------ Provided material ------

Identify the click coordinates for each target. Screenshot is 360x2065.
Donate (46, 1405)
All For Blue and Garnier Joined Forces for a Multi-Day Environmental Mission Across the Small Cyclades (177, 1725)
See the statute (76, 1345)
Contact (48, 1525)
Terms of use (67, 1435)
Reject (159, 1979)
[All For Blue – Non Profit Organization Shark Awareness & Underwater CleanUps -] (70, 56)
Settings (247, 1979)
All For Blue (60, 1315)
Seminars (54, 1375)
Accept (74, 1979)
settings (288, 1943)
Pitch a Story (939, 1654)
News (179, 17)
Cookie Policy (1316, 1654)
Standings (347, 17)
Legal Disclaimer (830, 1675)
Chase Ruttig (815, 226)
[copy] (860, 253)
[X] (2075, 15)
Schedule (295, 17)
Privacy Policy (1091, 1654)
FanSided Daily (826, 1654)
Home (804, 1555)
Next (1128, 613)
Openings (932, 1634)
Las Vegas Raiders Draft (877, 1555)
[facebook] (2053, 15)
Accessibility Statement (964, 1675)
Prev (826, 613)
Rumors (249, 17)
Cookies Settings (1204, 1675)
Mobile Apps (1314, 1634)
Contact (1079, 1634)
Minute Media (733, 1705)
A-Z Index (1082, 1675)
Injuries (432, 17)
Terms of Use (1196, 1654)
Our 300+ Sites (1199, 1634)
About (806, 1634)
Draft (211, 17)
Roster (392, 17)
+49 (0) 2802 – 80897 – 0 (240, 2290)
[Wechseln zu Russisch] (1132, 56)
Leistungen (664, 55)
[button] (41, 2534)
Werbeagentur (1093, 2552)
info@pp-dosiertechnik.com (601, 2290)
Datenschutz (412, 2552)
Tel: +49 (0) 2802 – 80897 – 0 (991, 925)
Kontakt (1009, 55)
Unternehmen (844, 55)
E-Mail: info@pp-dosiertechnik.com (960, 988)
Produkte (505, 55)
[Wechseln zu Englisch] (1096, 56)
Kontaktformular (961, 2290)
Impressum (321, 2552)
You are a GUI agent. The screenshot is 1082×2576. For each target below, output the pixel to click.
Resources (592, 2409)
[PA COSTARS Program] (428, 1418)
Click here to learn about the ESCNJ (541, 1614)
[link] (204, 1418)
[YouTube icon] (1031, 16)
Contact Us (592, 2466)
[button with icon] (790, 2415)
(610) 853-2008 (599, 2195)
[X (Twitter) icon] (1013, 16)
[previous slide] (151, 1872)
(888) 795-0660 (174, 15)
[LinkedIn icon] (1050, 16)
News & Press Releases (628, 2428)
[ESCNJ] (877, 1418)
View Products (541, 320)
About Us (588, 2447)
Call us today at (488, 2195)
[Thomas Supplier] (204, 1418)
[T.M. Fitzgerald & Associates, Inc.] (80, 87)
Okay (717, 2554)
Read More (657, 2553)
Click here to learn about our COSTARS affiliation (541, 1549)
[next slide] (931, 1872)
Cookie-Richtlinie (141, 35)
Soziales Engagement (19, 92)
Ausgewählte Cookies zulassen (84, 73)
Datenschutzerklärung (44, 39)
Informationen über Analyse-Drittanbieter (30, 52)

------

*Task brief*: Once the line containing "[facebook] (2053, 15)" has been written out, please stop; every line before it, back to the first line of the records above, should be given exactly.

*Task solution*:
Identify the click coordinates for each target. Screenshot is 360x2065.
Donate (46, 1405)
All For Blue and Garnier Joined Forces for a Multi-Day Environmental Mission Across the Small Cyclades (177, 1725)
See the statute (76, 1345)
Contact (48, 1525)
Terms of use (67, 1435)
Reject (159, 1979)
[All For Blue – Non Profit Organization Shark Awareness & Underwater CleanUps -] (70, 56)
Settings (247, 1979)
All For Blue (60, 1315)
Seminars (54, 1375)
Accept (74, 1979)
settings (288, 1943)
Pitch a Story (939, 1654)
News (179, 17)
Cookie Policy (1316, 1654)
Standings (347, 17)
Legal Disclaimer (830, 1675)
Chase Ruttig (815, 226)
[copy] (860, 253)
[X] (2075, 15)
Schedule (295, 17)
Privacy Policy (1091, 1654)
FanSided Daily (826, 1654)
Home (804, 1555)
Next (1128, 613)
Openings (932, 1634)
Las Vegas Raiders Draft (877, 1555)
[facebook] (2053, 15)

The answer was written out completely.